Topology optimization for concurrent design of structures with multi-patch microstructures by level sets

• Published in: Computer methods in applied mechanics and engineering Vol. 331; pp. 536 - 561
• Main Authors: Li, Hao, Luo, Zhen, Gao, Liang, Qin, Qinghua
• Format: Journal Article
• Language: English
• Published: Amsterdam Elsevier B.V 01.04.2018; Elsevier BV
• Subjects: Cellular structure; Cellular structures; Concurrent engineering; Density; Design optimization; Level set method; Macrostructure; Microstructure; Multiscale analysis; Multiscale design; Patches (structures); Shape optimization; Topology; Topology optimization; Topology optimization; Multiscale design; Level set method; Cellular structures
• ISSN: 0045-7825; 1879-2138
• DOI: 10.1016/j.cma.2017.11.033

This paper focuses on the novel concurrent design for cellular structures consisting of multiple patches of material microstructures using a level set-based topological shape optimization method. The macro structure is featured with the configuration of a cluster of non-uniformly distributed patches, while each patch hosts a number of identical material microstructures. At macro scale, a discrete element density based approach is presented to generate an overall structural layout involving different groups of discrete element densities. At micro scale, each macro element is regarded as an individual microstructure with a discrete intermediate density.

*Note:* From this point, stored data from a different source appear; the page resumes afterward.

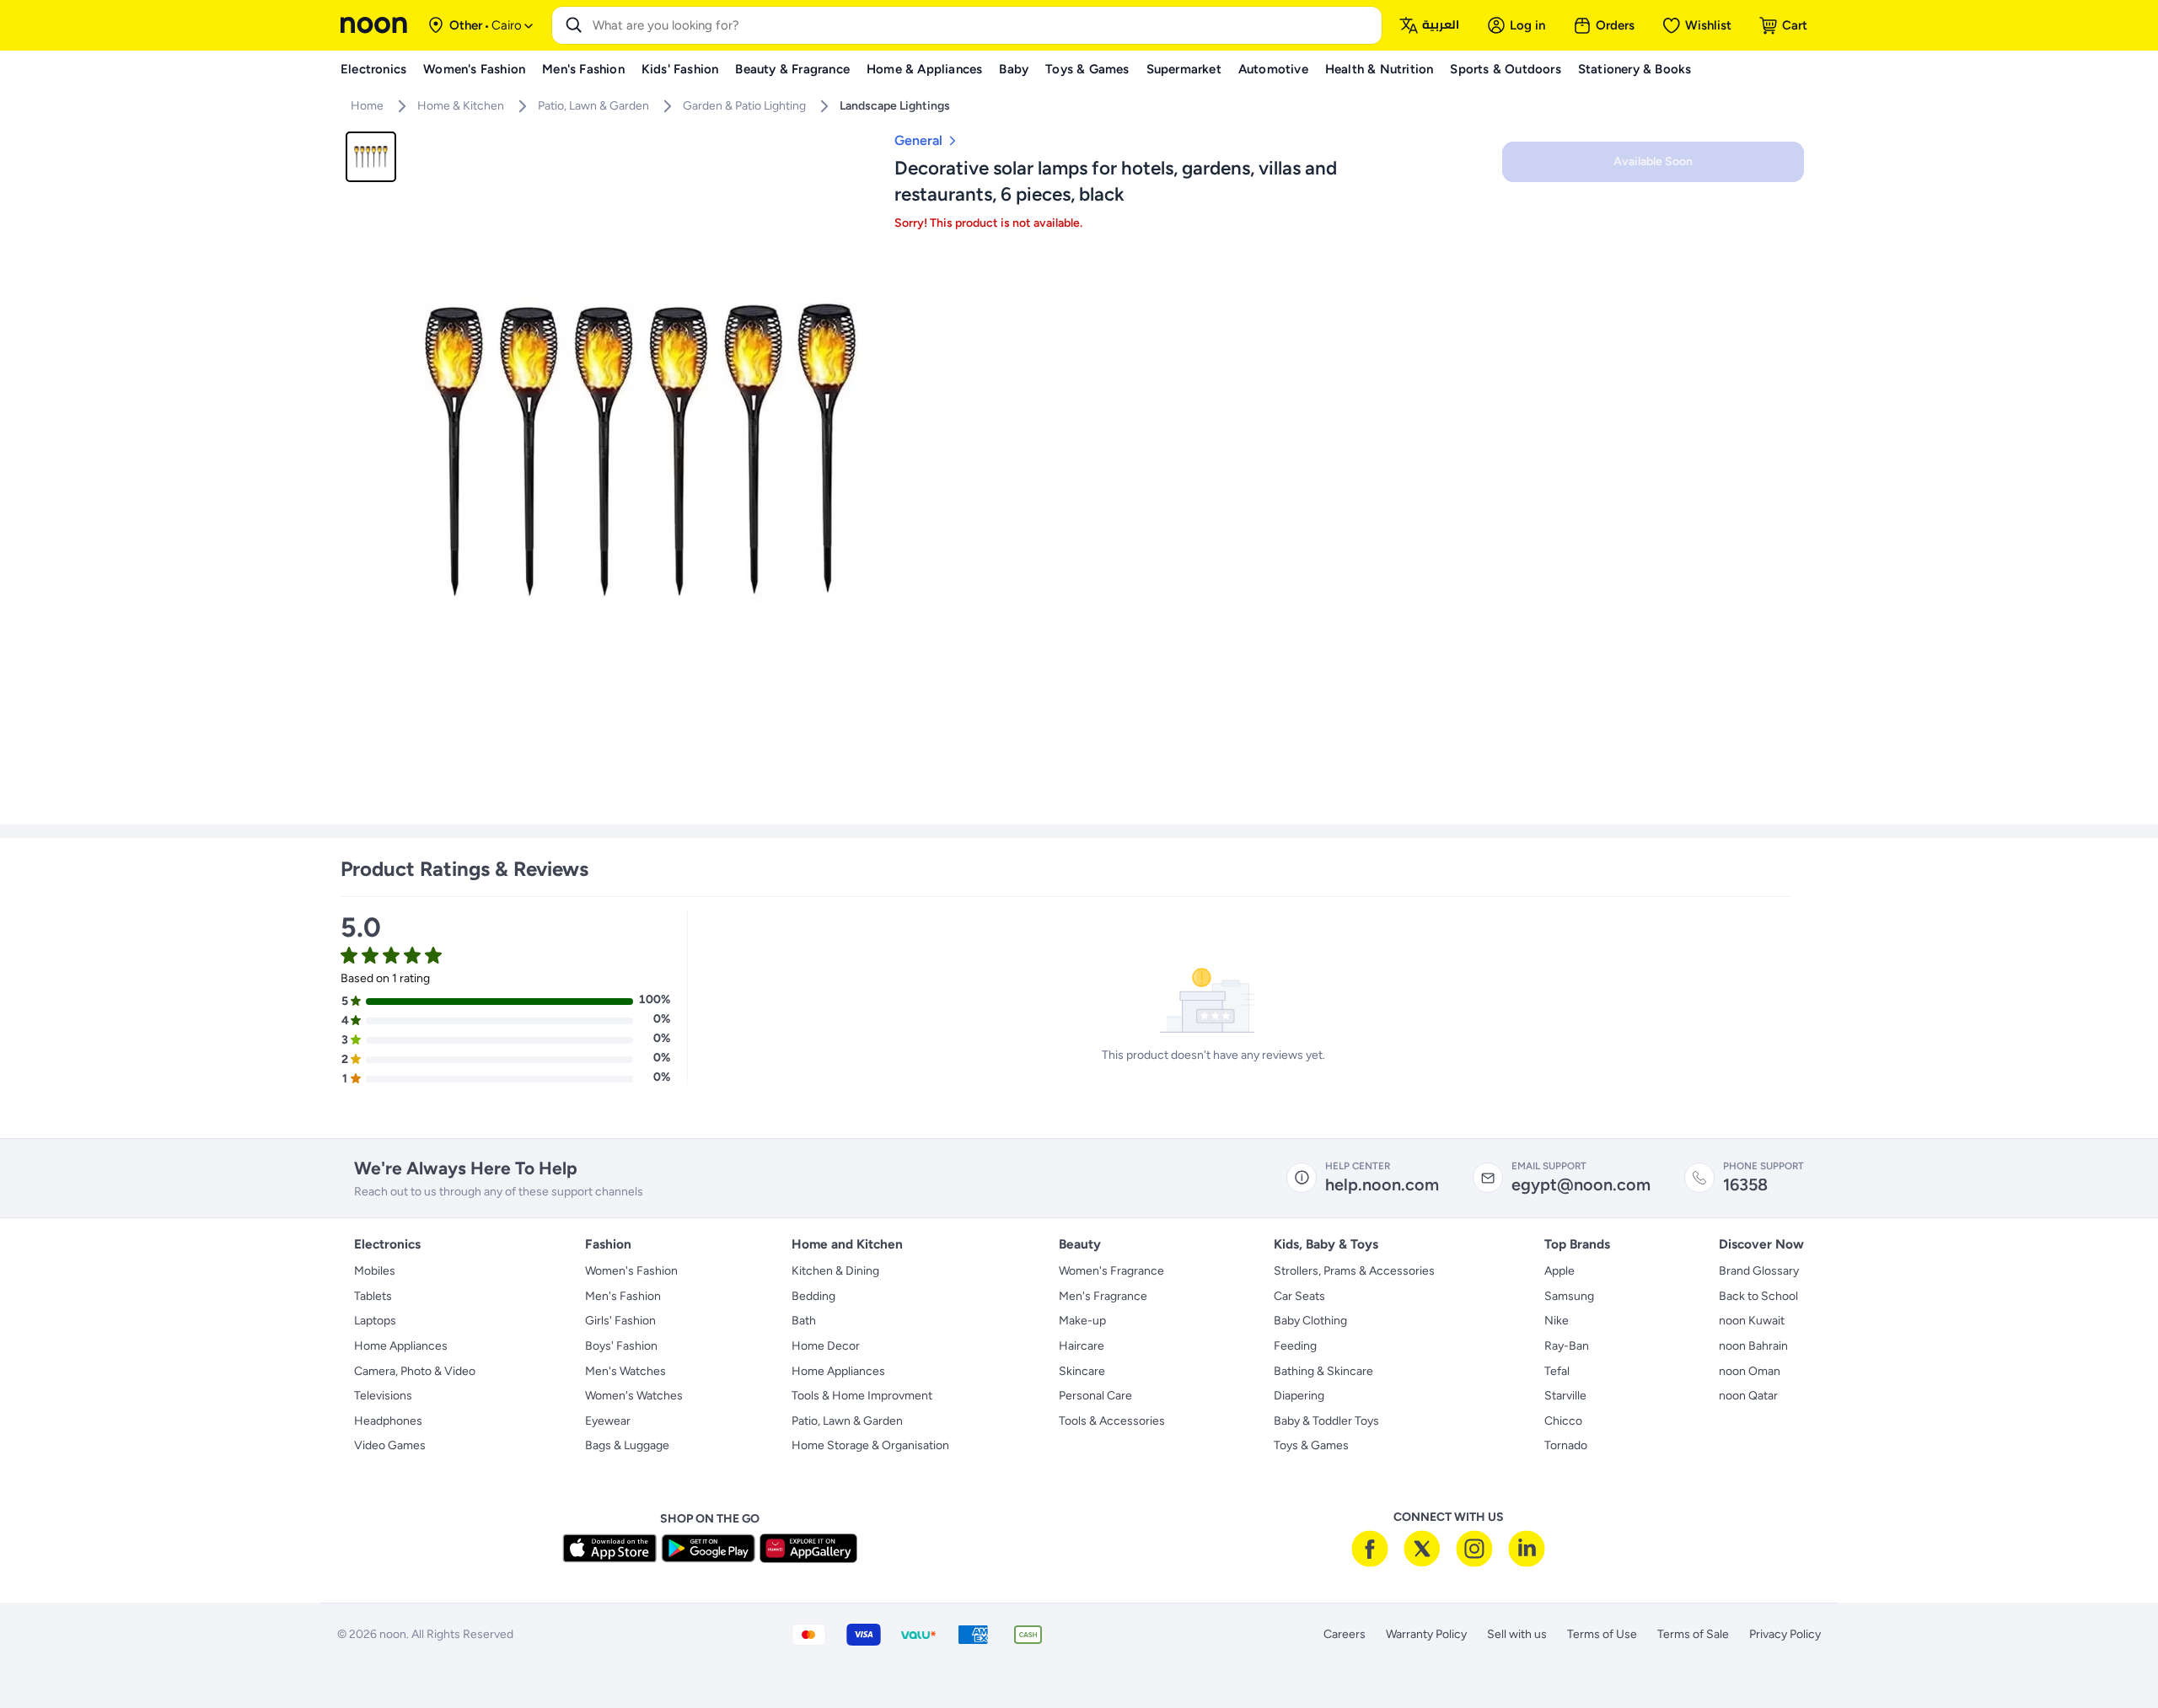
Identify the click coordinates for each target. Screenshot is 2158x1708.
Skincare (1082, 1371)
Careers (1344, 1634)
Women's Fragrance (1111, 1271)
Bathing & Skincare (1323, 1371)
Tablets (373, 1296)
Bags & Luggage (627, 1445)
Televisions (383, 1395)
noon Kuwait (1752, 1320)
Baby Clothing (1310, 1320)
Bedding (813, 1296)
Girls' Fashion (620, 1320)
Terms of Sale (1693, 1634)
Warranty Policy (1426, 1634)
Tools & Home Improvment (862, 1395)
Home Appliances (401, 1346)
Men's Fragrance (1103, 1296)
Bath (804, 1320)
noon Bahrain (1753, 1346)
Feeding (1295, 1346)
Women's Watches (634, 1395)
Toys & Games (1311, 1445)
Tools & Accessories (1112, 1421)
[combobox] (984, 25)
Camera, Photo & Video (414, 1371)
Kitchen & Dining (835, 1271)
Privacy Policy (1785, 1634)
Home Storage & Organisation (870, 1445)
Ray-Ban (1566, 1346)
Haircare (1081, 1346)
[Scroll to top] (2112, 1655)
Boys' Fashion (621, 1346)
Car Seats (1299, 1296)
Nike (1556, 1320)
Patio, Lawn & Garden (847, 1421)
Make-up (1082, 1320)
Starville (1565, 1395)
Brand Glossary (1759, 1271)
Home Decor (826, 1346)
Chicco (1563, 1421)
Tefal (1557, 1371)
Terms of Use (1602, 1634)
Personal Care (1095, 1395)
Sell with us (1517, 1634)
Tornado (1565, 1445)
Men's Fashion (623, 1296)
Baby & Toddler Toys (1326, 1421)
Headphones (388, 1421)
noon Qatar (1748, 1395)
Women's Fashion (631, 1271)
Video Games (390, 1445)
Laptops (375, 1320)
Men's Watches (625, 1371)
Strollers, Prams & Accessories (1354, 1271)
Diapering (1299, 1395)
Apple (1559, 1271)
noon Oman (1749, 1371)
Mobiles (374, 1271)
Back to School (1758, 1296)
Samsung (1569, 1296)
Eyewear (608, 1421)
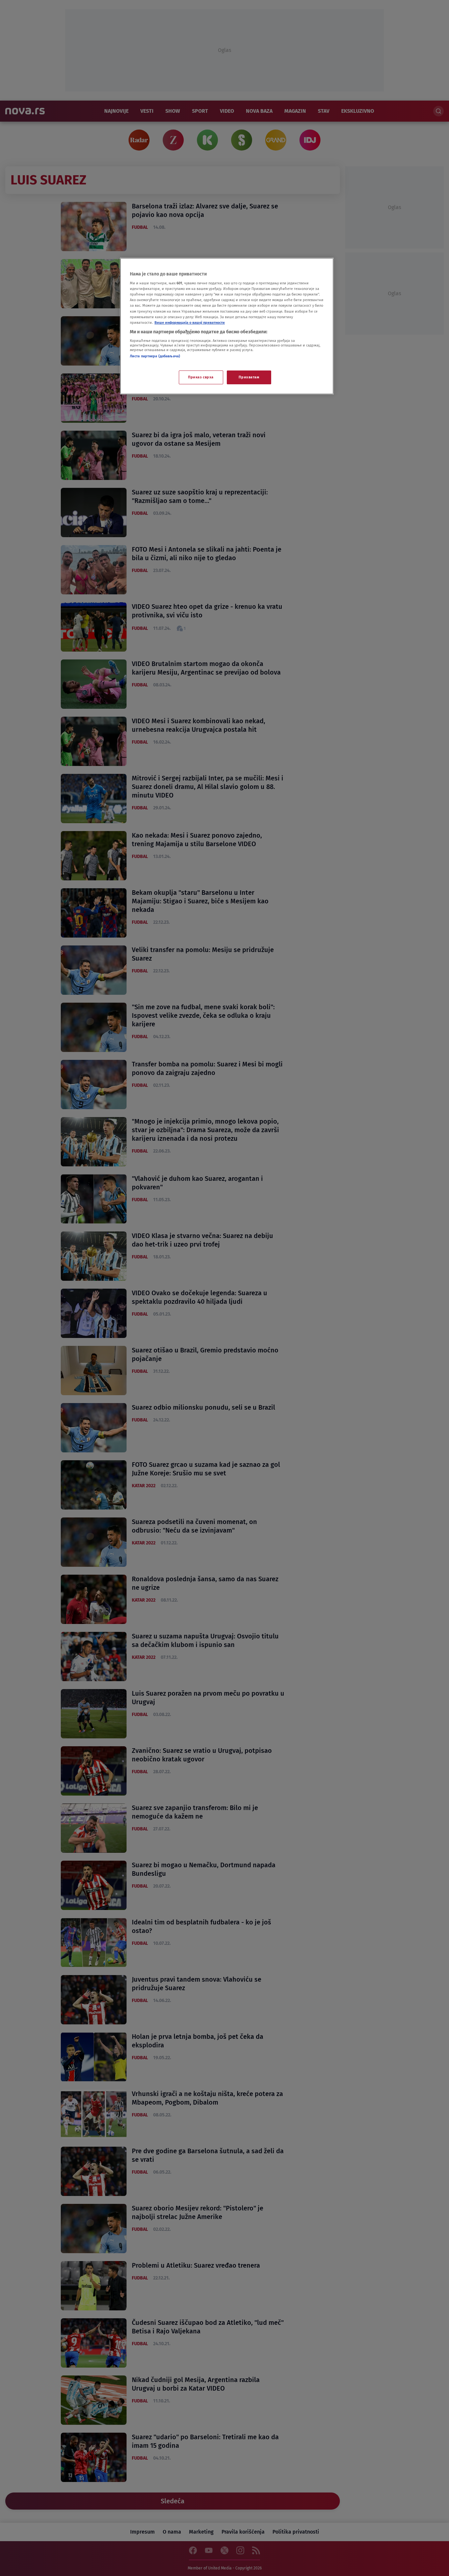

Hence, all the macro elements with the same discrete densities (volume fractions) are represented by a unique microstructure. The representative microstructures corresponding to different density groups are topologically optimized by incorporating the numerical homogenization approach into a parametric level set method. The multiscale concurrent designs are integrated into a uniform optimization procedure, so as to optimize both topologies for the macrostructure and its microstructures, as well as locations of the microstructures in the design space. Numerical examples demonstrate that the proposed method can substantially improve the structural performance with an affordable computation and manufacturing cost.